Steht eigenlich ALLES im Text.

Leider ! ? 
Gibt es keine Sektion für VIPA.
Deshalb hat er es hier reingelegt.

Nichts für Ungut, du tust ihn Unrecht/Verzerrst es


----------



## vipianer (16 August 2007)

hallo IBFS
ich wollte hier keine werbung für vipa machen, sondern mich in bezug auf gebäudeautomation austauschen; andere hersteller (wago, beckhoff, codesys allgemein) werden hier auch vorgeschlagen, ohne daß es polemische antworten hagelt. den hinweis, daß ich vipa-mitarbeiter bin, fand ich gerechtfertigt, da ich deswegen vielleicht nicht ganz objektiv bin und andere benutzer meine empfehlungen entsprechend bewerten können sollten.


----------



## Ralle (16 August 2007)

vipianer schrieb:


> hallo IBFS
> ich wollte hier keine werbung für vipa machen, sondern mich in bezug auf gebäudeautomation austauschen; andere hersteller (wago, beckhoff, codesys allgemein) werden hier auch vorgeschlagen, ohne daß es polemische antworten hagelt. den hinweis, daß ich vipa-mitarbeiter bin, fand ich gerechtfertigt, da ich deswegen vielleicht nicht ganz objektiv bin und andere benutzer meine empfehlungen entsprechend bewerten können sollten.
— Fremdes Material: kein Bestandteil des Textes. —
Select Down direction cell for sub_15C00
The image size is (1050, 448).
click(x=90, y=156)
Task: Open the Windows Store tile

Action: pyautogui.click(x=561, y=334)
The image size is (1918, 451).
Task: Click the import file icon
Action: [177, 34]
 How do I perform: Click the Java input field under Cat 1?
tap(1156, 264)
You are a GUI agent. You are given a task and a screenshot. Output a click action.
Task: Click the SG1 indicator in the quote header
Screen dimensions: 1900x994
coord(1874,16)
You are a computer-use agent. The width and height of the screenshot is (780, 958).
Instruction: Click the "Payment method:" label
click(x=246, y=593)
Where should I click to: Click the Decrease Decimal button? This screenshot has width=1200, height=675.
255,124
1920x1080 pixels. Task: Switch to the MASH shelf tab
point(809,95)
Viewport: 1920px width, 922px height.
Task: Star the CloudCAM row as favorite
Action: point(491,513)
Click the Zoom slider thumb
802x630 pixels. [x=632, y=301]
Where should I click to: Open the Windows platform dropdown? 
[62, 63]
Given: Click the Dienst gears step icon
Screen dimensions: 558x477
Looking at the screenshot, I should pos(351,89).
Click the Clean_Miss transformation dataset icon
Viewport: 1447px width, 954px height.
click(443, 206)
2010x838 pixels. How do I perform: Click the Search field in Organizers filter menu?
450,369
100% Ack. Ich finde, du hast da ganz korrekt gemacht.


----------



## IBFS (16 August 2007)

@Alle 

..ich habe auch nicht immer Lust zum "liebsein"  

Gruß



Zusatz:

Ich hab mal weiter oben gelesen. 

Wenn man neubaut, sollte man Unterputzwandverteiler vermeiden. 
Die Verkablung ist dann sehr eng.
Ich habe einen kleinen separaten Mini-Raum im Erdgeschoß, da das zentraler Liegt 
und nicht alle Kabel über zwei Etagen gezogen werden müssen.
Ich empfehle einen

Einzelstandverteiler,univers,IP54/II 
FA24S 
Schutzart IP 54 
Schutzklasse Schutzklasse II 
Breite 1050 mm 
Höhe 1850 mm 
Tiefe 275 mm 

Die Tiefe reicht auch für S7-300 CPUs aus und auch die
Telekommunikation passt noch mit rein - zumindest fürs EG.
Aber Achtung, man sollte die Schaltschranktemperatur 
egal was man nimmt - beachten. 
Hager - Dimmer EV102 , SPS usw. haben schon "etwas" 
Verlustleistung.


----------



## edison (16 August 2007)

vipianer schrieb:


> ist der thread noch aktiv?


Ist leider sehr still geworden - ich denke es traut sich kaum einer hier zu Posten, man wird schnell angegriffen als Bratwurst, die nichts beesseres zu tun hat. Anschließend folgt dann die Diskussion über die Sinnhaftigkeit eines solchen Vorhabens. 


vipianer schrieb:


> ich hab auch ein haus gebaut und natürlich auch einiges automatisiert


Endlich noch jemand, der sich "outet"


trinitaucher schrieb:


> Weswegen wird sich so an ne S7 geklammert ? Nur weil man sich nicht traut CoDeSys zu lernen (was überhaupt nicht schwer ist!) ?
> ...
> Aber... deutschland is leider "ver-siemenst"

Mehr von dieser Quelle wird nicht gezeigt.